Source extract |
Do as much searching as you practically can within the database. If you're ending up with an n x m result set, and start with at least 5 million hits, that's a LOT Of data to be repeatedly slurping across the wire (or socket, however you're connecting to the db) just to end up throwing away most (a lot?) of it each time. Even if the DB's native search capabilities ('like' matches, regexp, full-text, etc...) aren't up to the task, culling unwanted rows BEFORE they get sent to the client (your code) will still be useful.
You must optimize your tables in DB. Use a md5 hash. New column with md5, will use index and faster found text.
But it don't help if you use LIKE '%text%'.
You can use Sphinx or Lucene.
I have a location search website for a city, we started out with collecting data for all possible categories in the city like Schools, Colleges, Departmental Stores etc and stored their information in a separate table, as each entry had different details apart from their name, address and phone number.
We had to integrate search in the website to enable people to find information, so we built an index table where in we stored the categories and related keywords for the same category and the table which much be fetched if that category was searched for. Later on we added the functionality of searching on the name and address as well by adding another master table containing those fields from all the tables to one place. Now my doubt is the following
The application design is improper, and we have written queries like select * from master where name like "%$input%" , all over, since our database is MYSQL and PHP on serverside, is there any suggestion for me to improve on the design of the system?

Set task A | Rewrite the database search post starting at "We had to integrate" and ending at "of the system?", replacing "master" with "listings".
Set task B | Translate this sentence from the database search post into French: "Do as much searching as you practically can within the database."

Dataset section |
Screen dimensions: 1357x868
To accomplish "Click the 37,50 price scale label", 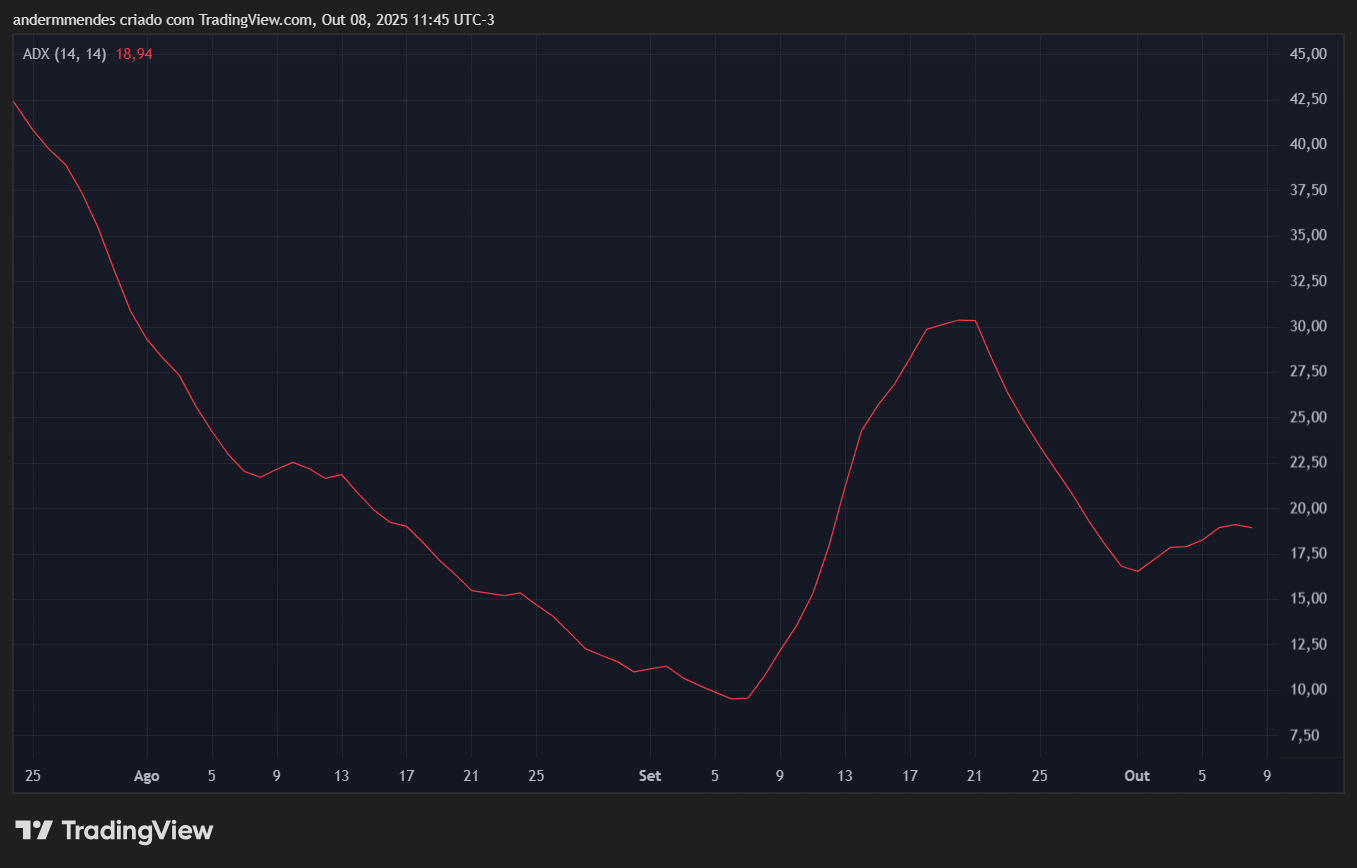I will tap(1310, 190).
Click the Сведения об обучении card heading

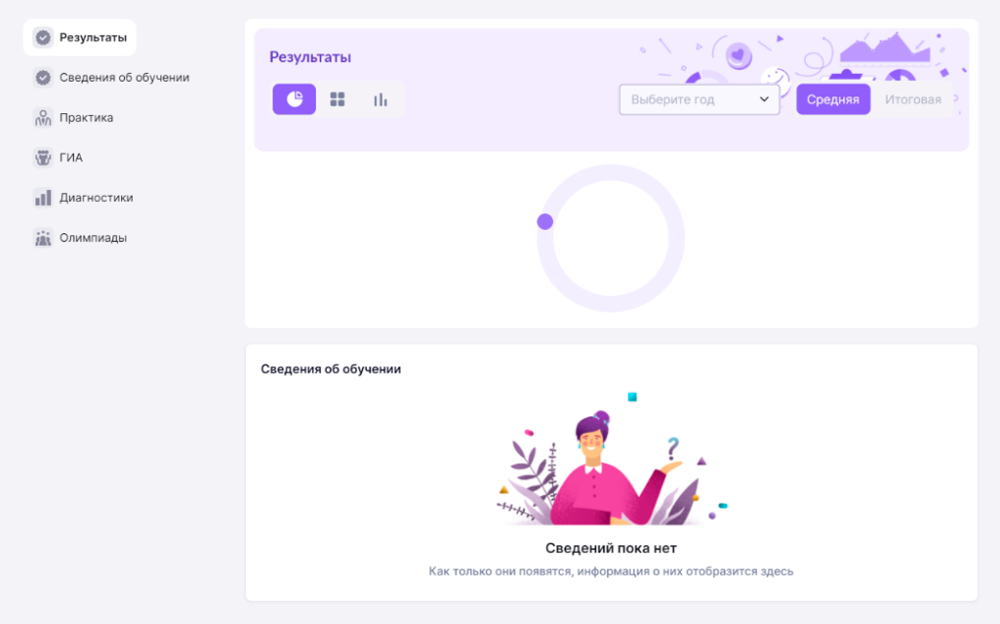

Correct output A |
We had to integrate search in the website to enable people to find information, so we built an index table where in we stored the categories and related keywords for the same category and the table which much be fetched if that category was searched for. Later on we added the functionality of searching on the name and address as well by adding another listings table containing those fields from all the tables to one place. Now my doubt is the following
The application design is improper, and we have written queries like select * from listings where name like "%$input%" , all over, since our database is MYSQL and PHP on serverside, is there any suggestion for me to improve on the design of the system?

Correct output B | Effectuez autant de recherches que vous le pouvez en pratique au sein de la base de données.